Suara musik keras menderu dari dalam kamar Ario, ia memang tidak berencana untuk keluar rumah malam ini. malam? Mungkin belum terlalu malam, jam dinding menunjukan pukul 7. Matahari terbenam 1 jam yang lalu, tapi Ario sudah mengunci diri di dalam kamarnya seakan-akan sudah tengah malam dan ia hendak tidur. Mungkin bukan karena ia ingin, tapi karena ia harus. Suara musik yang nyaring itu bukan tanpa tujuan, ia ingin tenggelam di dalam sesuatu. Agar setidaknya ia tidak harus tenggelam di dalam hal lain, hal yang lebih buruk. Ario berbaring di atas tempat tidurnya, ia memandangi langit-langit kamar. Ia tidak benar-benar mendengarkan musik yang sengaja diatur dengan volume keras, semua hanya pelarian baginya. Satu set pemutar piringan hitam, dan sebuah komputer jinjing adalah dunianya. Ia hanya butuh dua benda itu saja, sedang barang-barang yang lain berjubel di sudut kamar. Tak pernah ia sentuh.
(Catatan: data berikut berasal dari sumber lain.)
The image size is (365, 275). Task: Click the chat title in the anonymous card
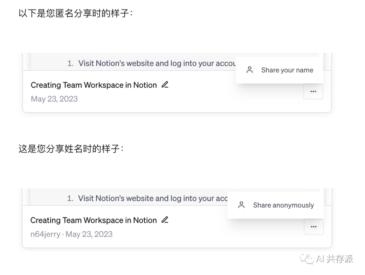click(x=94, y=85)
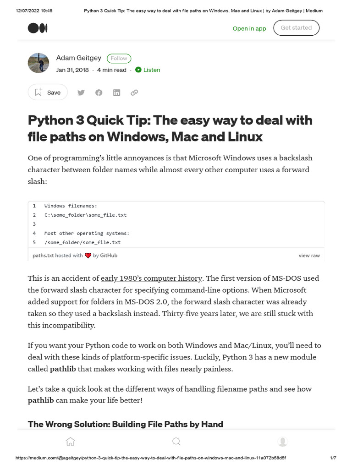352x469 pixels.
Task: Play the Listen audio button
Action: coord(148,70)
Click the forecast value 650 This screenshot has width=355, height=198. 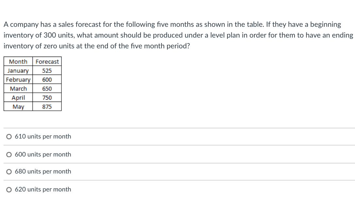tap(47, 89)
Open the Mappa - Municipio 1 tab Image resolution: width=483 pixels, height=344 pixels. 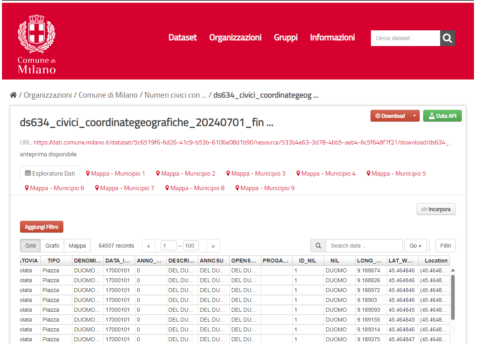pyautogui.click(x=115, y=174)
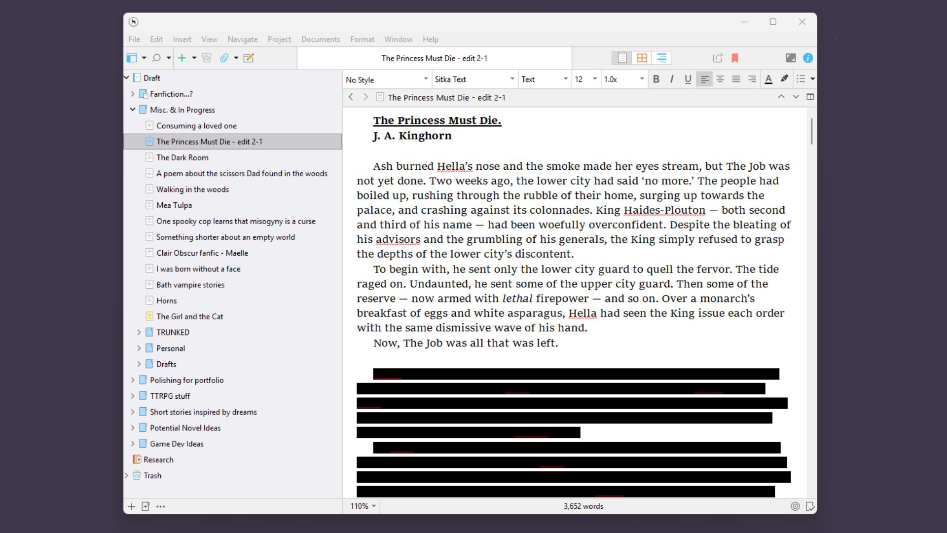Switch to Outliner view mode
The height and width of the screenshot is (533, 947).
661,58
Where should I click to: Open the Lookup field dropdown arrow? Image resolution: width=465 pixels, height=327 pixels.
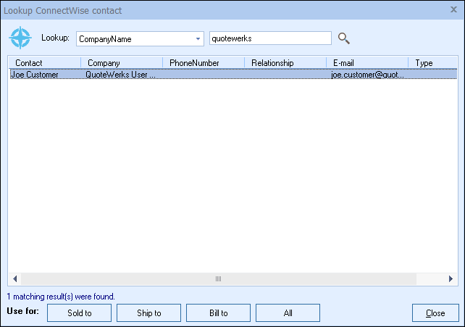click(x=198, y=39)

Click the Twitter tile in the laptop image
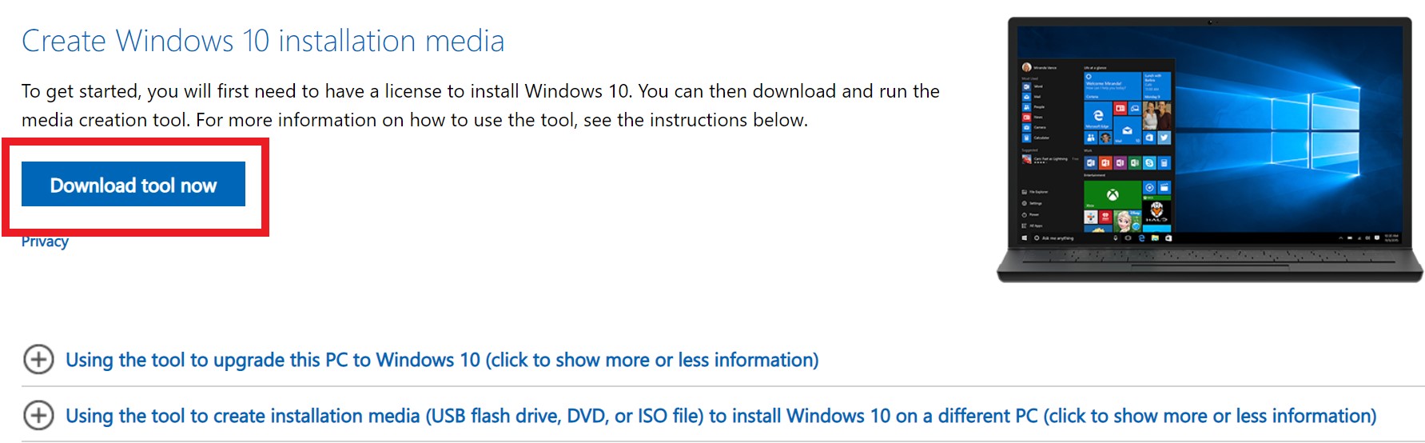1164,138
Pikiran Ario absen, melayang entah ke mana. Semua poster-poster band di kamarnya jadi benteng pertahanannya, poster Nirvana, Radiohead, Oasis dan yang lainnya bertumpuk secara acak di dinding kamarnya. Sampai detik itu suasana rumah masih normal, mungkin ini hari yang berbeda. Ario bahagia sekali apabila tebakannya tepat, akhirnya ia dapat menghirup napas lega. Tapi baru beberapa menit ia merasa aman, ternyata permainan telah dimulai.
Suara ribut muncul dari lantai bawah, seperti biasa. Ayah, dan Ibunya memang tidak pernah akur semenjak tragedi itu. Mereka selalu bertengkar, bahkan tanpa alasan. Mereka menjadi dua orang asing yang tidak mengenal satu sama lain, penikahan mereka tidak pernah ada. Pertengkaran sudah seperti hal rutin untuk mereka, persoalan sepele biasanya jadi pemicunya. Apa saja bisa jadi masalah serius hingga menciptakan pertengakaran hebat antara mereka.
Terkadang Ario merasa kasihan pada ibunya atas perlakuan ayahnya, tapi di sisi lain ia tahu betapa ayahnya mencintai ibunya. Ya cinta. Orang tidak akan menikah apa lagi punya anak jika tidak saling cinta kan? Ario pun kadang tidak tahu apa yang sedang ia pikirkan, apa lagi tentang cinta. Yang ia tahu adalah dulu keluarganya adalah keluarga yang bahagia, sama seperti keluarga lainnya. Sarapan bersama, lalu diantar ke sekolah. Keluarga kembali berkumpul saat makan malam, dan kemudian menonton tivi. Pergi liburan setidaknya setahun sekali untuk menghabiskan waktu bersama. Bersenang-senang dan saling berbagi. Tidak ada yang salah dengan keluarganya, namun semua sirna semenjak kejadian itu. Begitu menyakitkan, sejujurnya Ario ingin sekali menghapus ingatannya akan kejadian itu.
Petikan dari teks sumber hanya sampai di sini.